Badr-MOUFAD · mathurinm · web-flow · commit 700c280b6990 · 2022-04-01T17:00:41.000+02:00
Co-authored-by: mathurinm &lt;mathurin.massias@gmail.com&gt;
diff --git a/.gitignore b/.gitignore
@@ -4,15 +4,20 @@
 *.o
 *.c
 *.html
-celer.egg-info/*
-.eggs/*
+celer.egg-info
+.eggs
 
 # Python precompilation
 *pyc
+*pyd
+
+# build
+build
 
 
 # cache
-.pytest_cache/*
+.pytest_cache
+__pycache__
 
 doc/*
 coverage/*
diff --git a/celer/dropin_sklearn.py b/celer/dropin_sklearn.py
@@ -711,9 +711,9 @@ class GroupLasso(Lasso_sklearn):
 
     The optimization objective for the Group Lasso is::
 
-    (1 / (2 * n_samples)) * ||y - X w||^2_2 + alpha * \sum_g ||w_g||_2
+    (1 / (2 * n_samples)) * ||y - X w||^2_2 + alpha * \sum_g weights_g ||w_g||_2
 
-    where `w_g` is the weight vector of group number `g`.

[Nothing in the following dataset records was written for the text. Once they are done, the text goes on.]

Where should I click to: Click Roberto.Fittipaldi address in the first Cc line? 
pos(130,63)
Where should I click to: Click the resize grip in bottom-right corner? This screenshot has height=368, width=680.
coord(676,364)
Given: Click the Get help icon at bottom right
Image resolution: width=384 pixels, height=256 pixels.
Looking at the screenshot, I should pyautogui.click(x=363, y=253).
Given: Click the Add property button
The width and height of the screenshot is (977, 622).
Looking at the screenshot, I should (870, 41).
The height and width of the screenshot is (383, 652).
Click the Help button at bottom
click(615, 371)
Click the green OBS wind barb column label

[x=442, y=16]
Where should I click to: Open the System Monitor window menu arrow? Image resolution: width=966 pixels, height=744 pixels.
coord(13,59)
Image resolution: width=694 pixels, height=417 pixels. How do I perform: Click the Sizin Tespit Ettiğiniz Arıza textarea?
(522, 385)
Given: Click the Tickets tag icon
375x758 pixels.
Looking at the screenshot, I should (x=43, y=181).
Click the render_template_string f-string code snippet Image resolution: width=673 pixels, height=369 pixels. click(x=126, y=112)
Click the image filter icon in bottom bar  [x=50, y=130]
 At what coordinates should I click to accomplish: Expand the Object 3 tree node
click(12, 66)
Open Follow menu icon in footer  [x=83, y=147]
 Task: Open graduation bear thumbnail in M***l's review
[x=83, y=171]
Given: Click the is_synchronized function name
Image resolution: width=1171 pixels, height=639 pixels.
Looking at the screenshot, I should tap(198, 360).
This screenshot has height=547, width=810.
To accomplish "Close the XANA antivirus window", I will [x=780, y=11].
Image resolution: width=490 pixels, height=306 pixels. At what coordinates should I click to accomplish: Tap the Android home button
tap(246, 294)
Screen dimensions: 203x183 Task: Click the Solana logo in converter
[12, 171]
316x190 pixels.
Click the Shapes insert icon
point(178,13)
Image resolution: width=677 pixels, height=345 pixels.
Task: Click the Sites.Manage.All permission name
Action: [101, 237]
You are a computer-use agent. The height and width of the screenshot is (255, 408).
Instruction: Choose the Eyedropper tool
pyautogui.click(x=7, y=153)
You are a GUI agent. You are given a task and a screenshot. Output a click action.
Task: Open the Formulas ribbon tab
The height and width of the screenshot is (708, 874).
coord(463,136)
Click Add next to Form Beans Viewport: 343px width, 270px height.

+    where `w_g` are the regression coefficients of group number `g`.
 
     Parameters
     ----------
@@ -752,6 +752,10 @@ class GroupLasso(Lasso_sklearn):
     fit_intercept : bool, optional (default=True)
         Whether or not to fit an intercept.
 
+    weights : array, shape (n_groups,), optional (default=None)
+        Strictly positive weights used in the L2 penalty part of the
+        GroupLasso objective. If None, weights equal to 1 are used.
+
     warm_start : bool, optional (default=False)
         When set to True, reuse the solution of the previous call to fit as
         initialization, otherwise, just erase the previous solution.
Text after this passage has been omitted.